The national press this morning has given wide coverage to a news which has been given due importance it deserves. The news is all about a tragic case of a person who is an important functionary of the Central Government and a cancer victim. His case is before the Consumer Redressal Commission, Maharastra. His plea before the Commission is very interesting. Before going into the details and merits of his case. Let us examine the question of the dimension of the problem of consumption of tobacco and its direct correlation with cancer. It has been established beyond any shade of doubt that the tobacco contains carcinogen and is directly responsible for causing cancer especially of oral kind.

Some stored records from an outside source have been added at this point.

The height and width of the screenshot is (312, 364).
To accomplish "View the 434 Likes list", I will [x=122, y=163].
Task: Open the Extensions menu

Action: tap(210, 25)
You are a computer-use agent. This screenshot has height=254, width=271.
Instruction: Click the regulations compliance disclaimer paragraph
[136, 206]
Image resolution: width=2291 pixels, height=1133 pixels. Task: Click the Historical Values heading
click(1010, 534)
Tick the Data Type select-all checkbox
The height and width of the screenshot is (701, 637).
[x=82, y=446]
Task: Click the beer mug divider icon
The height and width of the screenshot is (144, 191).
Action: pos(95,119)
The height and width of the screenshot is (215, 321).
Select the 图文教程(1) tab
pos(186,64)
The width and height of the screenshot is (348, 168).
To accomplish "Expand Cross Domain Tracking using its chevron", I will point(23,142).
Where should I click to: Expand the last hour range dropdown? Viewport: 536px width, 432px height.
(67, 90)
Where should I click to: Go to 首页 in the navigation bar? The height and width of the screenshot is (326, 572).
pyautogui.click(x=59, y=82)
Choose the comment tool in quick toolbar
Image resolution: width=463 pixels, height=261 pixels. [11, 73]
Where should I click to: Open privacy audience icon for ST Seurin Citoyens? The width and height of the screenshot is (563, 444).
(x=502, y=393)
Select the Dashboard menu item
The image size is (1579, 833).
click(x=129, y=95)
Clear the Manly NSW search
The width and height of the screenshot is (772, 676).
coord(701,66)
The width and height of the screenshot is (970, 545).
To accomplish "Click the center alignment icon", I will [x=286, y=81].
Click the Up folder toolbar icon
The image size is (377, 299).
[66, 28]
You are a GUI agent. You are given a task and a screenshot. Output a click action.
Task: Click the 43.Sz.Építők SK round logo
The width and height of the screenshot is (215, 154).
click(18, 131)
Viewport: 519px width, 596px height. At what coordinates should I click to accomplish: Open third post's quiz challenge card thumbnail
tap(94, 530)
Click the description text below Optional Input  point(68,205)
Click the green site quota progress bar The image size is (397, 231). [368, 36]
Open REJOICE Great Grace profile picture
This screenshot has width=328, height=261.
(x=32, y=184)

But the most painful reality is that despite regular drives and endless campaigns to educate the masses about the destructively harmful effects of tobacco consumption, there is very little progress in this direction. Even stringent statutory measures to ban smoking at public places have not produced the salutary effect. While developed countries have succeeded in reducing in curbing consumption of tobacco and thereby reducing the incidence of cancer caused by this carcinogenic agent in a significant. The Third World countries have registered an alarming growth in it. What is particularly disconcerting is that this consumption habit cuts across all lines. That a well-educated important functionary has fallen prey to this dreaded disease caused by tobacco smoking tells its own story very eloquently!!
Now coming to the case which is before the Consumer Redressal Commission, the institution where Mr. Kumar ,an Assistant Commissioner is fighting his case. The facts run like this. That he took to smoking at the age of 16 and now he is 59 of a particular brand of cigarette the packet of which did not bear the “Statutory Warning” as in those days no such statutory compulsion was there for the tobacco companies to comply with. As a result he had throat cancer and had his larynx surgically removed and now he needs a prosthetic device for breathing which, to avoid infections, needs periodical replacement at a cost of Rs 20000 to 15000!! He has a demanded a claim of Rs 1 crore by way of compensation against the tobacco company.
Whatever may be the fate of this case and setting aside the human aspect of this case. Is it possible to believe that a person of Mr. Kumar's educational attainments needed a warning on the cigarette packet to be informed of the deadly consequences of smoking cigarettes? Or he is deluding himself?